Quote these lines exactly: the one that holds "Task: Open the Research books icon in toolbar" and every line after it to the end of the material below. Skip pictures.

[Opening Provided entries section]

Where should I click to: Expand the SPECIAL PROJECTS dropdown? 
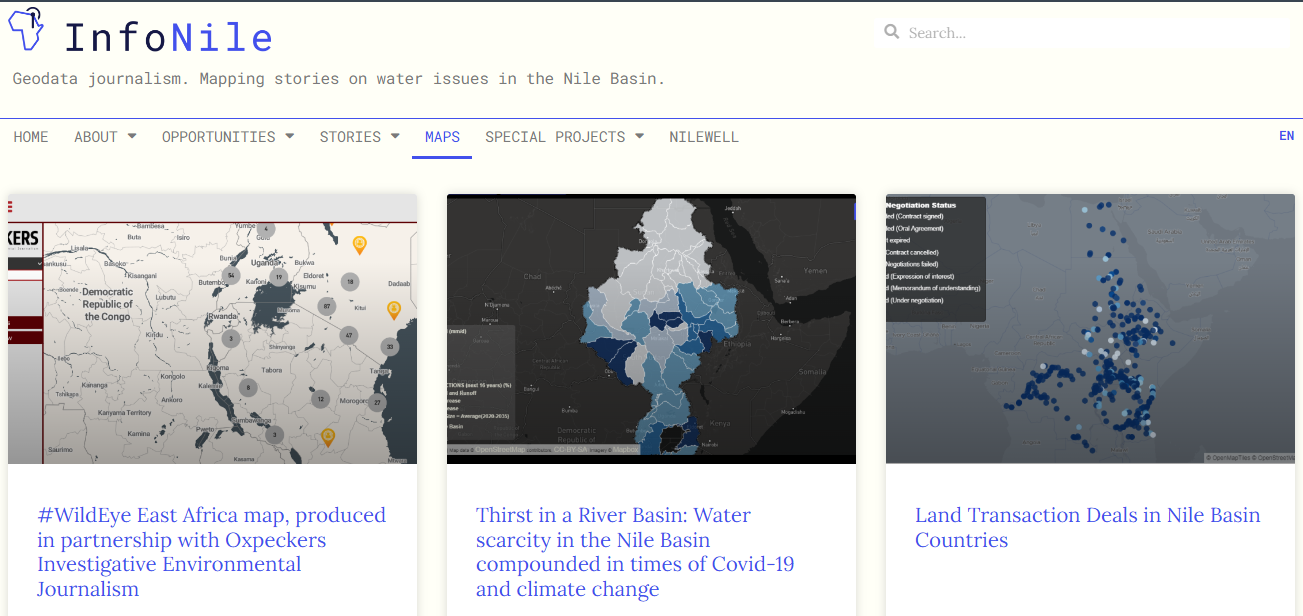(x=556, y=137)
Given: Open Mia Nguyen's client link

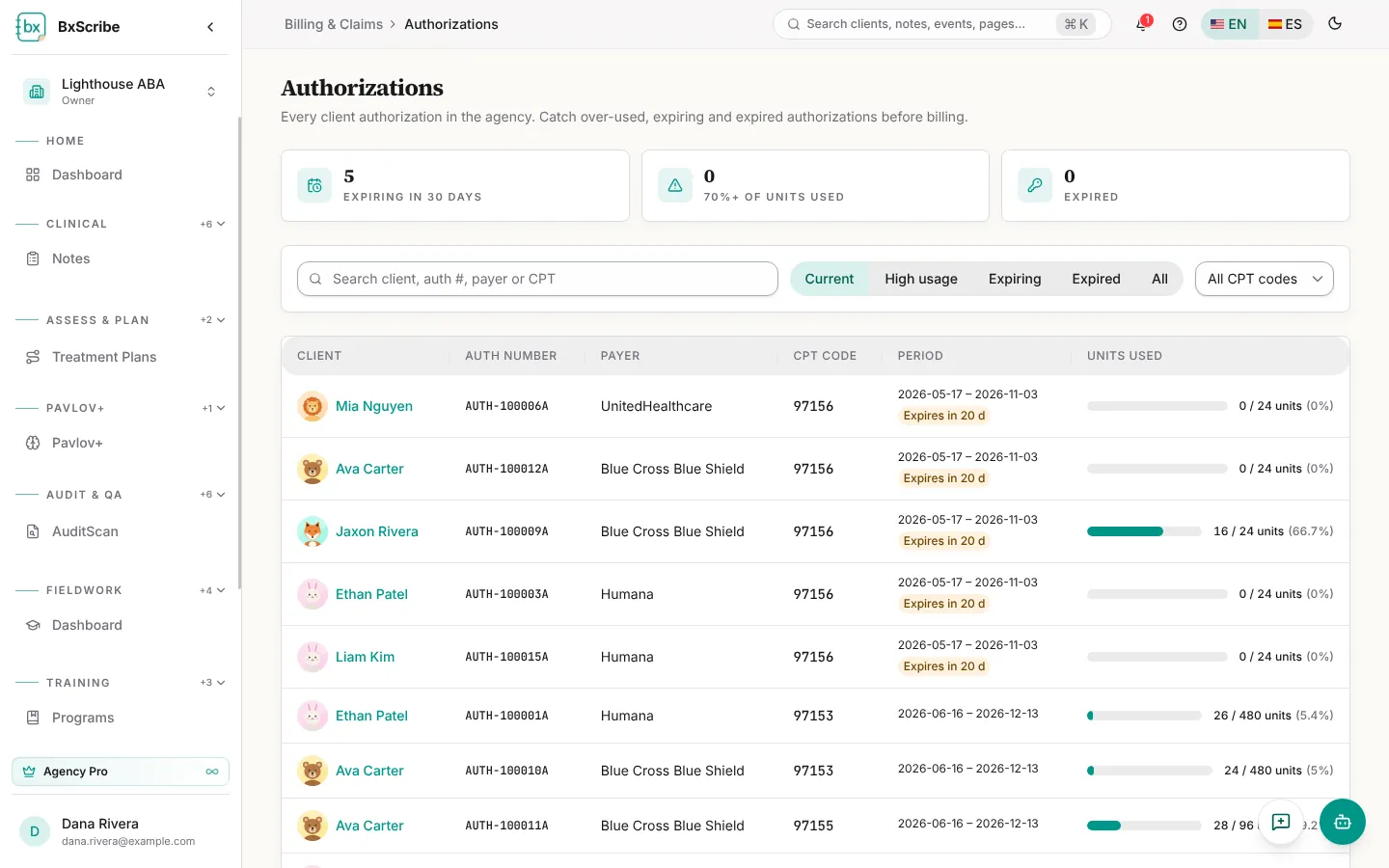Looking at the screenshot, I should point(374,406).
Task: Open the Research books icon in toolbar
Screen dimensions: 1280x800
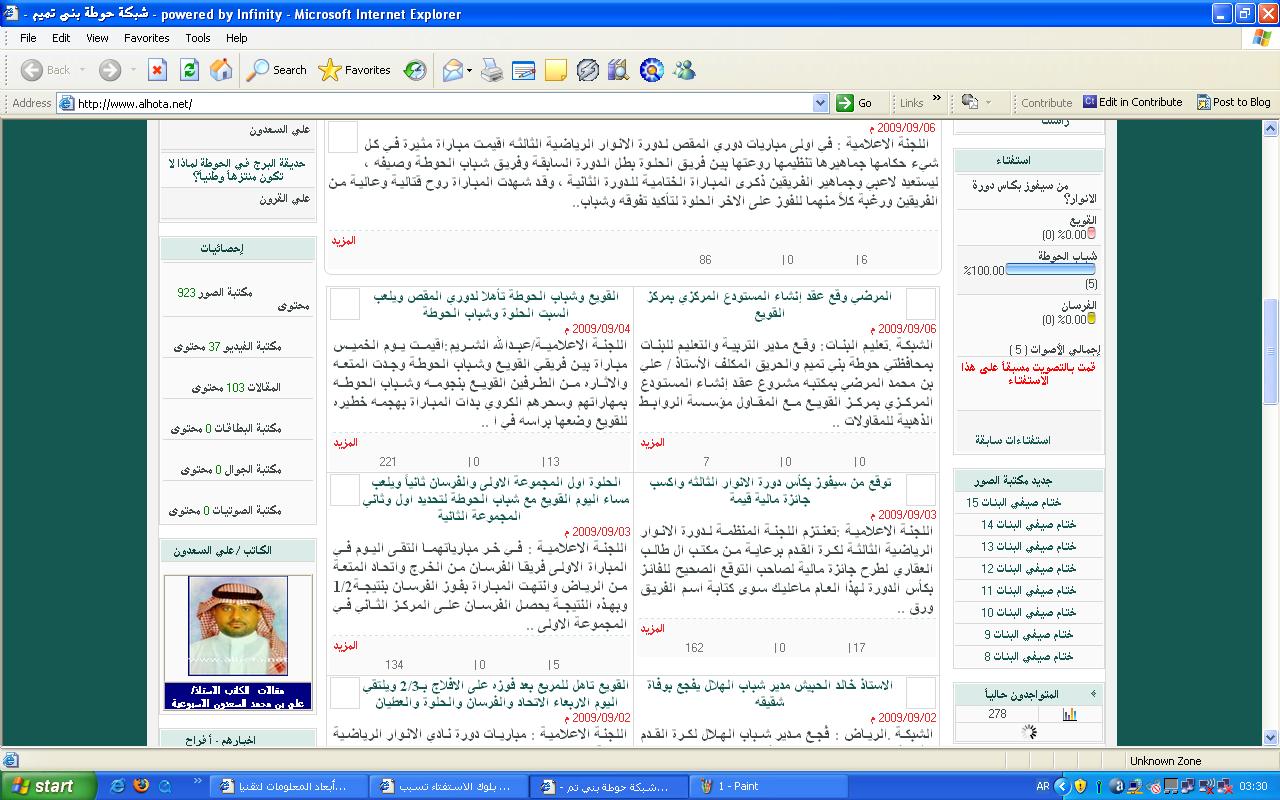Action: [618, 70]

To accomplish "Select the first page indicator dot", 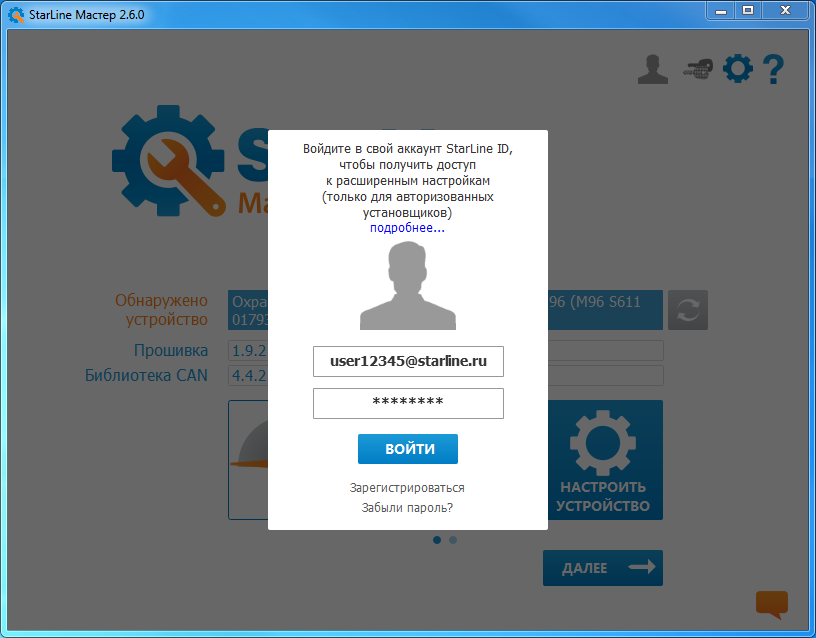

[Closing Provided entries section]

* **Result for this exercise**
Task: Open the Research books icon in toolbar
Screen dimensions: 1280x800
Action: [618, 70]

To accomplish "Select the first page indicator dot", 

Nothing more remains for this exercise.